In an inquiry which the Rev. H. Whitehead made, in continuation of that which I commenced, respecting the water of the pump near Golden Square, he was led to conclude that, at one period, hardly anyone drank of the water without being attacked with cholera. The evacuations of one patient in that instance appeared to occasion above 600 fatal attacks within the space of a very few days. When the cholera evacuations enter a large river like the Thames, the result, as might be expected, is different. In the autumn of 1848 the first case imported was followed, in a few days, by several cases at different parts of the river's banks, amongst the population using water obtained directly from the river; and these cases were followed by others more numerous, chiefly amongst the population supplied with water obtained from the Thames at Battersea and Chelsea; and the fresh cases again supplied the morbid poison for a large number, and so the epidemic went on increasing. The like events followed in 1853, but in the present year, when few persons use water which is in any way connected with the tidal part of the river, the first imported case of cholera has been followed by other cases at one point only, and the disease has not spread further.

Since the last epidemic of cholera, the water supply of a great part of London has been entirely altered. At present no water company draws its supply from any part of the Thames which is within reach of pollution by the shipping, or the sewers of the town. The water supply of London is now different from its condition at any former period, and that has happened now which has not occurred before in the history of cholera in this metropolis. On every former occasion, when cholera prevailed in Hamburgh and other ports in the north [934/935] of Europe, it extended to London; and the first cases were followed by others, and these again by more, till the disease was epidemic. This last summer and autumn cholera has again prevailed in the ports in the Baltic and the Elbe; it has again extended to London, and one well-marked imported case has been flowed by a group of cases on the borders of London, so well marked as to leave no doubt of their nature; but here the disease has left off for a period of already eighteen days, and, whatever may follow, this is a halt which occurred on no former occasion.

So far from it's being my opinion that the morbid matter of cholera is indestructible, I have from the first considered that it is very perishable, and that when mixed with water it cannot preserve its powers more than a few days; this being one cause why an epidemic often dies out so quickly. Dr. Wm. Budd advocated the same view in his able articles in the Association Medical Journal in 1854 and 1855. I believe that cholera poison, destructive as it is in certain circumstances to the human species, has many enemies, is easily destroyed, and, what is of more importance, is still more easily avoided.

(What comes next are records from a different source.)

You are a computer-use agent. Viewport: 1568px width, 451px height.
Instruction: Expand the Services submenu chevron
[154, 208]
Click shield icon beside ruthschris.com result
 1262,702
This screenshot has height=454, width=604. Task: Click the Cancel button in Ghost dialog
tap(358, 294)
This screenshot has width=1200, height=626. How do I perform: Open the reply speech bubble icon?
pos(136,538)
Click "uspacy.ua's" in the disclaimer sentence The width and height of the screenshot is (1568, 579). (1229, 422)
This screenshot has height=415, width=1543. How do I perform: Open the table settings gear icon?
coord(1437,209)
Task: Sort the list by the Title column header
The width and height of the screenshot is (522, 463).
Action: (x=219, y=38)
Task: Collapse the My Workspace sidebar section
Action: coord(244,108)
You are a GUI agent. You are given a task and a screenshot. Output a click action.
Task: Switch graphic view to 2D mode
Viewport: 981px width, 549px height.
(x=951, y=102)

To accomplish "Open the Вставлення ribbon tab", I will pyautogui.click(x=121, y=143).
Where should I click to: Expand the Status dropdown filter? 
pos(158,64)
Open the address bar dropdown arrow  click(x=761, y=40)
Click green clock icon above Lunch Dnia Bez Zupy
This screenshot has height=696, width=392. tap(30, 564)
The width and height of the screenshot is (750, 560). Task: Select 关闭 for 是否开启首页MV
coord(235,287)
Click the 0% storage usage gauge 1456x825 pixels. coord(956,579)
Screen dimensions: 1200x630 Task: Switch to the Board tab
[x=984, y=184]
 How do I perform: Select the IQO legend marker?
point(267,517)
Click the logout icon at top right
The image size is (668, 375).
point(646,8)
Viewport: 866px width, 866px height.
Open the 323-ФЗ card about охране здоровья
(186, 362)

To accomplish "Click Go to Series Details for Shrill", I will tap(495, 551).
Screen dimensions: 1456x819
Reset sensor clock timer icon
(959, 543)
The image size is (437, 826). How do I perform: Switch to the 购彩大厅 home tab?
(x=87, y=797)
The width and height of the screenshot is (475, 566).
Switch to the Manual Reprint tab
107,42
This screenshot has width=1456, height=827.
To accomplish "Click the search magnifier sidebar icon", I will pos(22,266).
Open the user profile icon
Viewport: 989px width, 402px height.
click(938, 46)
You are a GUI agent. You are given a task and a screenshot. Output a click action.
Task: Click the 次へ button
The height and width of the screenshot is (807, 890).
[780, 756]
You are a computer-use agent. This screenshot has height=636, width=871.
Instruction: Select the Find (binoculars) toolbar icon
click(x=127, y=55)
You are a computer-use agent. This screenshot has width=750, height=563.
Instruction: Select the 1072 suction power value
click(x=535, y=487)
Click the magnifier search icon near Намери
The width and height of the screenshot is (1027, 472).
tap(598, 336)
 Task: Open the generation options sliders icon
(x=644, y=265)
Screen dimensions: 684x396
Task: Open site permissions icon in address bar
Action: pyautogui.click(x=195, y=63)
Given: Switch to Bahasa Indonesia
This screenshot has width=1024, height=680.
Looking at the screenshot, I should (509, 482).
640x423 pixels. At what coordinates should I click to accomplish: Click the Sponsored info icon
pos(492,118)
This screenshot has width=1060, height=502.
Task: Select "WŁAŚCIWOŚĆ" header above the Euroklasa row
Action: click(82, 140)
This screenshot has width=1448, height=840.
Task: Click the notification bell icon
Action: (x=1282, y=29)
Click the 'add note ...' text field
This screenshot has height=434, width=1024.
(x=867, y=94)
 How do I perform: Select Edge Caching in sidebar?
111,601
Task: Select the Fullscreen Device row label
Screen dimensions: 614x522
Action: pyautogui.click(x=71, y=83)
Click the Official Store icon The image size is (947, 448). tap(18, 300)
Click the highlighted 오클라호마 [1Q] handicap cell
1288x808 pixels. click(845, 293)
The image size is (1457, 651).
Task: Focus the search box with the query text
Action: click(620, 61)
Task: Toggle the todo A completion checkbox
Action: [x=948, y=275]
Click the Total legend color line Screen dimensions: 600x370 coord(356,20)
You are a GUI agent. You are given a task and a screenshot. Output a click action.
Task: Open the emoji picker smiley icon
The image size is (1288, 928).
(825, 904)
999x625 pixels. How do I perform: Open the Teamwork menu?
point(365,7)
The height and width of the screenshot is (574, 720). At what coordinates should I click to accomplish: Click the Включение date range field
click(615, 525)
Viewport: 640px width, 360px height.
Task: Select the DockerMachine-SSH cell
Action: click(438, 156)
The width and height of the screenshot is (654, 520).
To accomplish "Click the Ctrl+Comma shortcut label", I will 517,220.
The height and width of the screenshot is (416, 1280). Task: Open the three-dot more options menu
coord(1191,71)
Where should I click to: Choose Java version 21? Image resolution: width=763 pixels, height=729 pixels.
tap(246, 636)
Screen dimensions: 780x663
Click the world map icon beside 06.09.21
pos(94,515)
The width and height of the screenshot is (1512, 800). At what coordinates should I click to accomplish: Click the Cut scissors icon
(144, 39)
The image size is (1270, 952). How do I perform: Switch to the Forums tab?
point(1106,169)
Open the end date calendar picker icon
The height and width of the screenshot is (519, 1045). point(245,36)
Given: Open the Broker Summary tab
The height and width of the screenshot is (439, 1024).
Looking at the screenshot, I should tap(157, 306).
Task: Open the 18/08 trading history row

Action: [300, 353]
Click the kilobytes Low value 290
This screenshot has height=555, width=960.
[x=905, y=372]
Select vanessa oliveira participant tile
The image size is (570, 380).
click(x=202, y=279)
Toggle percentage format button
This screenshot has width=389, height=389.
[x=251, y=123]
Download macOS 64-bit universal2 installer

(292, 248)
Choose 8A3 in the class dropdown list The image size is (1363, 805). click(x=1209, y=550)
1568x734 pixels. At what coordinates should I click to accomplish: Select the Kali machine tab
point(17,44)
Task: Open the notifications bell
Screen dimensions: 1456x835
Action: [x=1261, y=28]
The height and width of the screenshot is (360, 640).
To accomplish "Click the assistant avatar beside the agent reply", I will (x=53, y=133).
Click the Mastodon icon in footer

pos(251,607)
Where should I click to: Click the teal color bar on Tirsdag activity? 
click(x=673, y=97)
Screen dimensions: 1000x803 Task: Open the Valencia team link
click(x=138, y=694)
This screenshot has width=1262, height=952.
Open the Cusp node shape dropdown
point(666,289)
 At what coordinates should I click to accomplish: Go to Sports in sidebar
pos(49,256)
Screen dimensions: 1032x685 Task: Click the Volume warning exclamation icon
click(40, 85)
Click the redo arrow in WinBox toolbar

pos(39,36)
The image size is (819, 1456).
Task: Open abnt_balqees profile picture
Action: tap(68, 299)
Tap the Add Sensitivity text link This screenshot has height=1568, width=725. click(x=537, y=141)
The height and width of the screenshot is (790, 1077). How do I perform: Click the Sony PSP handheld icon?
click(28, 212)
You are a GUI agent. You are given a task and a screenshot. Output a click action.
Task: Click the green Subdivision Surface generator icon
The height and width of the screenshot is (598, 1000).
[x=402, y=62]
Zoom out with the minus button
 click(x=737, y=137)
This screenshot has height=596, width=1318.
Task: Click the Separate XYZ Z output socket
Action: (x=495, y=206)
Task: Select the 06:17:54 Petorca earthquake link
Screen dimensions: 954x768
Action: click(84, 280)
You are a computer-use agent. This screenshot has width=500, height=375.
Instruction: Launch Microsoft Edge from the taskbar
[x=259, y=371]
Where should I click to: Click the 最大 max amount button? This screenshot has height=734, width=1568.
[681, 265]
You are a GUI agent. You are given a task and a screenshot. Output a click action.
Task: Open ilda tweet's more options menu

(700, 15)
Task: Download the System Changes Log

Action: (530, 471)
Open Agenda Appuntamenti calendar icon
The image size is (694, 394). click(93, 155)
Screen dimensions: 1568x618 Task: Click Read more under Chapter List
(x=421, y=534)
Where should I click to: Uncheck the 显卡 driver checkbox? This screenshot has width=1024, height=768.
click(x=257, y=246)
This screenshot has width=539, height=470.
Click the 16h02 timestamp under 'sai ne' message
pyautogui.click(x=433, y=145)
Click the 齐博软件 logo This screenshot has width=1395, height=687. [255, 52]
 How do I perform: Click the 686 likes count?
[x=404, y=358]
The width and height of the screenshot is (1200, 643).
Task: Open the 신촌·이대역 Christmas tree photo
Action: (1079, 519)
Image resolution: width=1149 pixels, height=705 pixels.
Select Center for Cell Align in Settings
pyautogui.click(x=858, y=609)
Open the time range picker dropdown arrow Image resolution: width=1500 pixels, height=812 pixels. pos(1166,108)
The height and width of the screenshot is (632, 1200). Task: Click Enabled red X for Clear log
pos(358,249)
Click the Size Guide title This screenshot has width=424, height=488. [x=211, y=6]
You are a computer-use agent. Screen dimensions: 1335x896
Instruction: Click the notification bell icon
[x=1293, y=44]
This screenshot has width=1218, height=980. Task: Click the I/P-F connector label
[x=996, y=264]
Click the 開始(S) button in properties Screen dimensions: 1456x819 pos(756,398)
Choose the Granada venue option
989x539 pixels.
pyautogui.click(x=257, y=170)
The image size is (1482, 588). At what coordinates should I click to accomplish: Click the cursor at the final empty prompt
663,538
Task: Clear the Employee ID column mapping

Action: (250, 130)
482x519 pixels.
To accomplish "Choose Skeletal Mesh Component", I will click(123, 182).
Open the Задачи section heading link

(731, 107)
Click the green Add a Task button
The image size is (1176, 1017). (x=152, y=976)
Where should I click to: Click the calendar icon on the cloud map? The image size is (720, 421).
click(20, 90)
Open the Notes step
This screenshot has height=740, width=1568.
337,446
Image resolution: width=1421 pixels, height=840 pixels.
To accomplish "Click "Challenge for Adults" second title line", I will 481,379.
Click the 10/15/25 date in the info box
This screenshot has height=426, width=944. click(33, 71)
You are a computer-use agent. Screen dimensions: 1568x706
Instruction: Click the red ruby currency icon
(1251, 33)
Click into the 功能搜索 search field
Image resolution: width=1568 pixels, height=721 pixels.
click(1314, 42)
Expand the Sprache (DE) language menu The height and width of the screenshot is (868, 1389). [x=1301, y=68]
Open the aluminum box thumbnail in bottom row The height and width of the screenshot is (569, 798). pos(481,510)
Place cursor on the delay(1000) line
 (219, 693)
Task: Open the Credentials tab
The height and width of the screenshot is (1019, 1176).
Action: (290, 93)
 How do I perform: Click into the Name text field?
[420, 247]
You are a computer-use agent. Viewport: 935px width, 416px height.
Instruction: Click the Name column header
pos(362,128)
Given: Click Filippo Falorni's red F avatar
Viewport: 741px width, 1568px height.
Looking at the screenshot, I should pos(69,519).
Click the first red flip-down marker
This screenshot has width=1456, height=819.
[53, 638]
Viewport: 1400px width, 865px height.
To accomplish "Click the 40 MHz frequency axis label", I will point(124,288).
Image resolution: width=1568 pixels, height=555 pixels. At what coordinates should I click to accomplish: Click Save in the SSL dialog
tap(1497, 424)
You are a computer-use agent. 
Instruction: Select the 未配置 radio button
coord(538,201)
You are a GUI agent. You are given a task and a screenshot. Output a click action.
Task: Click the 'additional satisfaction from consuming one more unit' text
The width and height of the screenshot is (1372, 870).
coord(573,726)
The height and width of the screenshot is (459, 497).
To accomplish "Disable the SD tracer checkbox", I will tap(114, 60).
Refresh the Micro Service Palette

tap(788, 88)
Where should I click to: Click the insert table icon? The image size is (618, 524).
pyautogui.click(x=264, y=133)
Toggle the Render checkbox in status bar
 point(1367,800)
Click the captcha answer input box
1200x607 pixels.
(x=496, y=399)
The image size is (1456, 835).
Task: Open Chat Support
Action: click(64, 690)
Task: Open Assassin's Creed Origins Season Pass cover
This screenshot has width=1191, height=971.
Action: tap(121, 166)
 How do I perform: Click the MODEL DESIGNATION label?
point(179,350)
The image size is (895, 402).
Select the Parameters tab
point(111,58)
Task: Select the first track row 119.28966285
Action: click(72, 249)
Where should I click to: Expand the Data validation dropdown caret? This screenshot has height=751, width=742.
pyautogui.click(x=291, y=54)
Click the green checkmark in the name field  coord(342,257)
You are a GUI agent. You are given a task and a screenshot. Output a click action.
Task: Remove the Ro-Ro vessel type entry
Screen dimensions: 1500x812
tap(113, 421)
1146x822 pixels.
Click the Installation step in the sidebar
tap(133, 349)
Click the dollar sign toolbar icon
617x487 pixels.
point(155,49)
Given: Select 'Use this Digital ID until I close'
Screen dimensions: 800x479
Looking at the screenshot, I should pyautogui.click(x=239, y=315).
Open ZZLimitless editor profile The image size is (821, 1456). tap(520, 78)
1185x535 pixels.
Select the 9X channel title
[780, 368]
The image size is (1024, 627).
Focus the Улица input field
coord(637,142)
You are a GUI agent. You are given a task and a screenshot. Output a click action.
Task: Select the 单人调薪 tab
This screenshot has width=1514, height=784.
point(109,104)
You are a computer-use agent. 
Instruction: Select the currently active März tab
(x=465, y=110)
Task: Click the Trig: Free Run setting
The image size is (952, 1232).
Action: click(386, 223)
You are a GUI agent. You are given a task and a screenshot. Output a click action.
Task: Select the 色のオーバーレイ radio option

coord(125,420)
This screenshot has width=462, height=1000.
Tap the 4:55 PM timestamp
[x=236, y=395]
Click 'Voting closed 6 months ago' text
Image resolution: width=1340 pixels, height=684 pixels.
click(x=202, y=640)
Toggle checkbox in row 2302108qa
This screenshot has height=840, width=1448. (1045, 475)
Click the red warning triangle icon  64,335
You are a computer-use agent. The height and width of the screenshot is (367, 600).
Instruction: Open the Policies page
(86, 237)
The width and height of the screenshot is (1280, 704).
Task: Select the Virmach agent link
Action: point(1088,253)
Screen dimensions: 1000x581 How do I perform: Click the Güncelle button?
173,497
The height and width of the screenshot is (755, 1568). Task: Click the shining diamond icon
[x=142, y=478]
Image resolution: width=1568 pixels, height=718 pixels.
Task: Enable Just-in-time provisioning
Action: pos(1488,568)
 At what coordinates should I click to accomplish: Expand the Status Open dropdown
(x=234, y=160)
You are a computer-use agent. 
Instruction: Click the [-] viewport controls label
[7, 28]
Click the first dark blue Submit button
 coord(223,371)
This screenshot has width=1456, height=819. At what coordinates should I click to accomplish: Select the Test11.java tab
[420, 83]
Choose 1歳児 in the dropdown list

I regret that I cannot enter fully into my views regarding the pathology and history of cholera in the short space to which it is necessary to confine this article; and I beg the reader to remember that, although I find it necessary to write most on that part of the subject which concerns the communication of cholera through the medium of water, its propagation by swallowing the morbid poison without this medium, plays a very important part in its progress, more especially in the crowded habitations of the poor.

I am, etc.

John Snow, MD.

Sackville Street, October 31st, 1857.